Bruce MacLellan is the CEO of Proof Inc., a Canadian-headquartered communications marketing firm.
It’s a tough time in Canada for trust in the private sector. Canadians needn’t be reminded that the most high-profile political scandal in recent years – SNC-Lavalin Group Inc. – centres on corporate reputation. While that specific situation has had considerable impact, now encompassing the recent departure of the company’s CEO, it’s far from an outlier. Concerns over executive compensation at faltering Hudson’s Bay Co. recently came to a head at its annual meeting. And the disintegration of Canadian cryptocurrency exchange QuadrigaCX has spurred a deepening FBI investigation.
It is clear that companies have homework to do to build confidence within the business community, with their shareholders and with the society, whose structures enable them to function. Unfortunately, though, new data underscore how corporate Canada is already on the back foot.
According to Proof Inc.’s 2019 CanTrust Index, large corporations are the least trusted organizations in Canada right now, garnering the trust of only 20 per cent of respondents, well behind not-for-profits, charities, media organizations and even governments. Surprisingly, Canadians are also feeling less trusting of small and medium-sized enterprises (SMEs). Western Canadians and women are two of the groups most skeptical about big companies.
And among people in leadership positions, CEOs are faring little better. When we asked employees in Canada to rate their own CEOs or most senior leaders at work, only 45 per cent expressed trust in these figures, a result significantly lower than the 55 per cent CEO trust level recorded in 2018.
These aren’t just domestic trends. In February, Gallup’s Workplace consulting division released a survey that begins with a provocative question: “Are businesses worldwide suffering from a trust crisis?” The answers came, in part, from employees themselves. In one set of questions, a shockingly small proportion of respondents – less than about a third – expressed confidence that their companies would behave ethically in their relationships with customers. The result poses a bracing question: If the people on the payroll don’t believe in their employers, who will?
It’s not all bad news. The Canadian cannabis-production industry is steadily building trust, according to our three years of tracking. Strong government regulation likely helps that confidence.
Certain brands – Canadian Tire and Loblaw, for example – also tend to fare better with steady or growing trust.
The digital age has changed the rules for communicating and building trust.
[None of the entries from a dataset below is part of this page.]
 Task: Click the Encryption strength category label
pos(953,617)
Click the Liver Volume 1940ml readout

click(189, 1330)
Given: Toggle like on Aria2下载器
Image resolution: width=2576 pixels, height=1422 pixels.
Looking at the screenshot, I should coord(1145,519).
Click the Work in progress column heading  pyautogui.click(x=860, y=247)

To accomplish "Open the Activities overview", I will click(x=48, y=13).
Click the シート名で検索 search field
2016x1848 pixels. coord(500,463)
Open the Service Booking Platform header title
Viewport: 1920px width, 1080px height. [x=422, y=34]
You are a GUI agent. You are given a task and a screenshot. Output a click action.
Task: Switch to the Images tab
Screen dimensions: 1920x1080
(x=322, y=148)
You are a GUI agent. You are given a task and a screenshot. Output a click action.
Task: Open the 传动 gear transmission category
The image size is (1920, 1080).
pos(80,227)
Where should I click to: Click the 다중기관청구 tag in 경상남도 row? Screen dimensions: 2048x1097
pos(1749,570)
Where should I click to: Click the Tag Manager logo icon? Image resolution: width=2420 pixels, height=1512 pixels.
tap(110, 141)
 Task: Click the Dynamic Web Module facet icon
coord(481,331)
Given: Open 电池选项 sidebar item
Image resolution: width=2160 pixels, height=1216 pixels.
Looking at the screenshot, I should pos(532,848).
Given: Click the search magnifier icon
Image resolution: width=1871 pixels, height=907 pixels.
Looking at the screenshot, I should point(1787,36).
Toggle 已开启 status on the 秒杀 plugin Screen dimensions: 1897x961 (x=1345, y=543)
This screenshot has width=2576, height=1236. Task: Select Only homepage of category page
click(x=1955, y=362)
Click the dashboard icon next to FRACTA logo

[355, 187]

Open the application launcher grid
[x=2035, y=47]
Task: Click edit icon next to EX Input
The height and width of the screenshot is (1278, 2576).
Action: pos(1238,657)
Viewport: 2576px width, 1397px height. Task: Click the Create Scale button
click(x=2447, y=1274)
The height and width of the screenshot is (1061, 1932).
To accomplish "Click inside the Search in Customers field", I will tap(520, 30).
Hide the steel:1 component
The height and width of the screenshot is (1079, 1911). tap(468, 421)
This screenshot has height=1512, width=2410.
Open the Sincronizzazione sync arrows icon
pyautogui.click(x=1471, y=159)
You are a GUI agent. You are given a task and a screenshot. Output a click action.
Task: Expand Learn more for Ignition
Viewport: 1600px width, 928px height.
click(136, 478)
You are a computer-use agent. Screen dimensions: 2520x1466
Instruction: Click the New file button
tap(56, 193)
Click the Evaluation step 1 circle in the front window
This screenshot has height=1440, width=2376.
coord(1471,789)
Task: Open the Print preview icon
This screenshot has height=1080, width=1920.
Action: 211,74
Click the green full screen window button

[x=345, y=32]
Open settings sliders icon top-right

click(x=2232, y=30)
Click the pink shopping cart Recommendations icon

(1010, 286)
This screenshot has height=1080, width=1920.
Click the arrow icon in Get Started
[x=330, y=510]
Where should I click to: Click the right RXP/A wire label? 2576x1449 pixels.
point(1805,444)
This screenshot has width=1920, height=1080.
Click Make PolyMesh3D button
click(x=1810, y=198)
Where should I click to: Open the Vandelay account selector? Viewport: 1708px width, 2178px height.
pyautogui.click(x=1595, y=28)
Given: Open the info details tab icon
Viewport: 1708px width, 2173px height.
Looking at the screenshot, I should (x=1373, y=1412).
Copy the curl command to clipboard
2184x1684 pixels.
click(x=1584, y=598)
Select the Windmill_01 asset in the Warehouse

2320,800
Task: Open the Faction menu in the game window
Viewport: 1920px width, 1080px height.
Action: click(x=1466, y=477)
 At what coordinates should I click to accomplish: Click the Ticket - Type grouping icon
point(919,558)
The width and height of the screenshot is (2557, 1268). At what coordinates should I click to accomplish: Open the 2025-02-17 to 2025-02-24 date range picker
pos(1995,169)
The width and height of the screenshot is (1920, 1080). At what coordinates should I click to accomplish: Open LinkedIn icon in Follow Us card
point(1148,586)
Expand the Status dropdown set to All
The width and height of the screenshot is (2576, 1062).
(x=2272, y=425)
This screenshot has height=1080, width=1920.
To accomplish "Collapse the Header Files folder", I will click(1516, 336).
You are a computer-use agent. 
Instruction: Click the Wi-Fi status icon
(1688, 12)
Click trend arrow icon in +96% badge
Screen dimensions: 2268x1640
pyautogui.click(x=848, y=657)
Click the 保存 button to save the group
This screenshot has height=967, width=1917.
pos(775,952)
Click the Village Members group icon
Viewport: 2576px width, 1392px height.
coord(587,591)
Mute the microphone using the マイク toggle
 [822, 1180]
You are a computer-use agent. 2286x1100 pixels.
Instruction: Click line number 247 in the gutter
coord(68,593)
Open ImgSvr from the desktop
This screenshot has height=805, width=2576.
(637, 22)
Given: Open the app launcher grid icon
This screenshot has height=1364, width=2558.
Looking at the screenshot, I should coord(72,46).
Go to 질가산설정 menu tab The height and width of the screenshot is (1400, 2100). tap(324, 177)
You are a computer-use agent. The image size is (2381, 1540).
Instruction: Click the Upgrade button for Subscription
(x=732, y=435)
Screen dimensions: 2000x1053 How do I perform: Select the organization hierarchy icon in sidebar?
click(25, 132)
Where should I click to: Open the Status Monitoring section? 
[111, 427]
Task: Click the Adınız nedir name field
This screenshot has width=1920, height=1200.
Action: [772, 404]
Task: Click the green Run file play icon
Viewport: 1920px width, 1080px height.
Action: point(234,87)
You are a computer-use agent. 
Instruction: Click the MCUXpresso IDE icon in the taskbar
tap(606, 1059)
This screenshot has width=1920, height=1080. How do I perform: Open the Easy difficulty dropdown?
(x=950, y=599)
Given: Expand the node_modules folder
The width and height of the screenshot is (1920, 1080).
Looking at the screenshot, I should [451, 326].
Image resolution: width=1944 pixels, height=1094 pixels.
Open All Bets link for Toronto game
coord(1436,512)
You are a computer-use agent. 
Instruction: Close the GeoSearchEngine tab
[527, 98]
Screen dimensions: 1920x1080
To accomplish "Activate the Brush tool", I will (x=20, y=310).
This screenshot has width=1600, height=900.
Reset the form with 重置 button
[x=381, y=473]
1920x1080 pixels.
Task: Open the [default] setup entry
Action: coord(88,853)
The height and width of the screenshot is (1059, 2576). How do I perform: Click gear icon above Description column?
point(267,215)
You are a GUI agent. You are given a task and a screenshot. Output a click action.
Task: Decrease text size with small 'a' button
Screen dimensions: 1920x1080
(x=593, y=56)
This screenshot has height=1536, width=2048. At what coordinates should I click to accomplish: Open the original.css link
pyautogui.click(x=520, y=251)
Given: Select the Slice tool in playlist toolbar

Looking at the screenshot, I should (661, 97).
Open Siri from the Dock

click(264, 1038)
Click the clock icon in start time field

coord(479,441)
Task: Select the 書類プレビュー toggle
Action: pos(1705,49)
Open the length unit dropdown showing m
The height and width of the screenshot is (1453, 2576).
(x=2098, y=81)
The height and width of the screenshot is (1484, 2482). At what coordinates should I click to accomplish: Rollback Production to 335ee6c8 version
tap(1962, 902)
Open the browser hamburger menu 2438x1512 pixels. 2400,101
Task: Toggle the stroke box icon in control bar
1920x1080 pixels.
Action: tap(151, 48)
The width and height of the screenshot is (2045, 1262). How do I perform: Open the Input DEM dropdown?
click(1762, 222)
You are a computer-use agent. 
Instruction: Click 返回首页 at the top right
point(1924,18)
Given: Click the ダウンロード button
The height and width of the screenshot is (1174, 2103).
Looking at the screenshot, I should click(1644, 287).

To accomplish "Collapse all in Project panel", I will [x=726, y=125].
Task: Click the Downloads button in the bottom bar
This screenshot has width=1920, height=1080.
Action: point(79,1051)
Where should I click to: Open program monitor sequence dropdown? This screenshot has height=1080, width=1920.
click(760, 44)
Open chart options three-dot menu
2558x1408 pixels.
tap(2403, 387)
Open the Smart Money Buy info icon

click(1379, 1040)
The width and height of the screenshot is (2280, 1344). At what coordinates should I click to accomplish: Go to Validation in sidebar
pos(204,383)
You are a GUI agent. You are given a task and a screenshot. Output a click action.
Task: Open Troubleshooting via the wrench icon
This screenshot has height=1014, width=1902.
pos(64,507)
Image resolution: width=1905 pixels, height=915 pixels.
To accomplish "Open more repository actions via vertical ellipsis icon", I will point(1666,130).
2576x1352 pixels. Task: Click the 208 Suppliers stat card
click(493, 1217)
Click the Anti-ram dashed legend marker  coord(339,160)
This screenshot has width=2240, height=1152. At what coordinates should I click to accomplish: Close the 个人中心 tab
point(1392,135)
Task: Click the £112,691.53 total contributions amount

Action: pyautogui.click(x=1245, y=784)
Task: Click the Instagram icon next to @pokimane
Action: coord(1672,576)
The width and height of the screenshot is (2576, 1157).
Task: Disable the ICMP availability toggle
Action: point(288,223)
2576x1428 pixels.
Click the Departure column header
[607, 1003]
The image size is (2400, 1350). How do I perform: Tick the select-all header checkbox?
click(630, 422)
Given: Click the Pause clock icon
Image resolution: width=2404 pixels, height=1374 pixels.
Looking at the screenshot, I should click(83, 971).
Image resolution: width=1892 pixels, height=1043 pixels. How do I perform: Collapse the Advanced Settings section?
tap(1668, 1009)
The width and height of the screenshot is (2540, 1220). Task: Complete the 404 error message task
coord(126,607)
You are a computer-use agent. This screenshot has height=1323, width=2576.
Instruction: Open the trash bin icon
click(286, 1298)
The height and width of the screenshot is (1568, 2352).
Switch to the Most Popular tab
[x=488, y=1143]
Incidents that impact trust are increasingly visible to the general public and have a significant impact on shaping reputations. Digital channels enable online customer reviews, price-comparison tools and consumer empowerment, challenging brands and reputations like never before. The heightened transparency in our digital world means trust breaches are on display and an ever-present concern. Employees can rally on social platforms to blow the whistle on CEOs and companies; some see this as a duty.
For years, we’ve also seen some companies at all scales, but especially larger ones, invest efforts in their corporate reputations. They talk about “stakeholders” as much as “shareholders,” and allude to the importance of securing “social licence” to operate, especially in regulated sectors. Corporate social-responsibility programs, including philanthropic efforts, have become table stakes in the reputation wars.
In this struggle for trust and positive reputation, our research suggests business needs a better game plan. The downward trust trends demand that we consider how the decline in faith in businesses of all sizes has affected reputations and brand loyalty, sales and other measures of corporate well-being, such as employee retention and recruitment.
The private sector is the source of our prosperity and the enabler of important government spending in areas such as health and education. Trust in these companies is a matter of national importance and concern.
There are at least three ways we can do better:
- First, CEOs and other senior leaders need to be more self-aware. We know that ethical behaviour, transparency and alignment on values drive trust. Leaders need to walk the talk. But when was the last time a CEO mapped out his or her trust-building strategy?
- Second, boards of directors must be playing a role. A good risk-management framework should consider reputation and include metrics for how it is measured among internal and external audiences. The trust-building record of the CEO ought to be part of a board’s annual performance evaluation.
- Third, we need to ask how business schools are responding to the accelerating trust deficit. Have curriculums been updated to train leaders to communicate and genuinely connect with audiences and stakeholders? Do business students and faculty fully understand the digital-age implications for corporate reputation? And do our business schools adequately explain the importance of trust in terms of the impact on the bottom-line?
It’s high time that we start giving trust the full attention it deserves. Corporate Canada will enjoy even greater success when consumers, employees and voters trust the private sector to make the right decisions for a better country.